What happened

Shares of DraftKings (DKNG -0.87%) climbed 5.6% on Wednesday after a rival sportsbook operator said it would pull back on ad spending.

So what

With its losses mounting, Caesars Entertainment (CZR -1.64%) plans to dial back its marketing investments in an attempt to improve its flagging profitability. 

Caesars spent heavily to expand into newly legalized sports betting markets. But after obtaining a significant share of the U.S. sports gambling market faster than it expected, the casino giant will rein in its customer-acquisition efforts.

"You are going to see us dramatically curtail our traditional media spend effective immediately," CEO Tom Reeg said during a conference call with analysts. "We have accomplished what we set out to do."
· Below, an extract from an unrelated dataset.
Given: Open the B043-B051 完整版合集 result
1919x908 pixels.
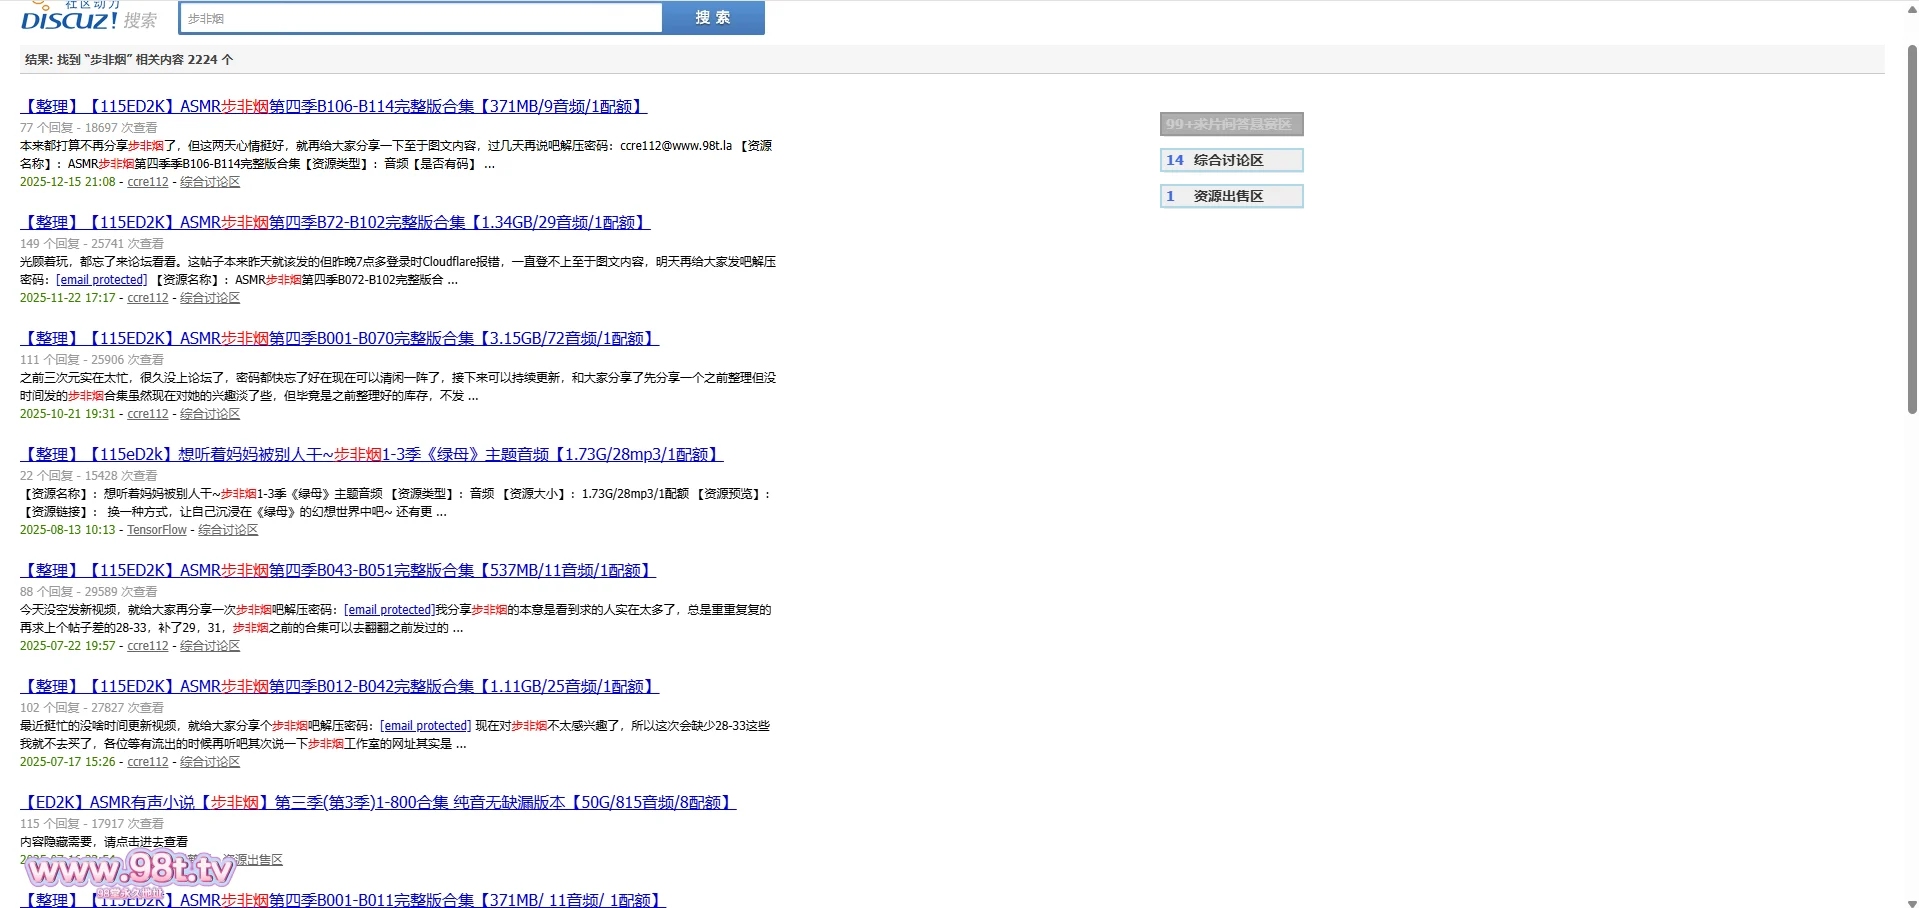Looking at the screenshot, I should (337, 570).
Going forward, Caesars will focus its ad spend on newly launched markets.

A person looking at stock charts on a tablet while sitting at a desk.

DraftKings' stock rose on Wednesday on the prospect of a more profitable future. Image source: Getty Images.

Now what

Intense competition -- and a corresponding need to market aggressively to attract new customers -- have led many investors to question whether online betting companies like DraftKings can generate enough profits to justify their lofty stock valuations. But if industry leaders like Caesars become more disciplined in their growth plans, DraftKings could be presented with a favorable choice: keep spending and gain market share or cut spending and boost profitability.

Either outcome would be better than the one in which DraftKings has found itself over the past few years. The digital betting platform has racked up massive losses in a brutal battle for market share. Yet DraftKings' management believes the company can achieve positive adjusted earnings by the fourth quarter of 2023, and it's possible that a more disciplined competitive environment could push that timeline forward.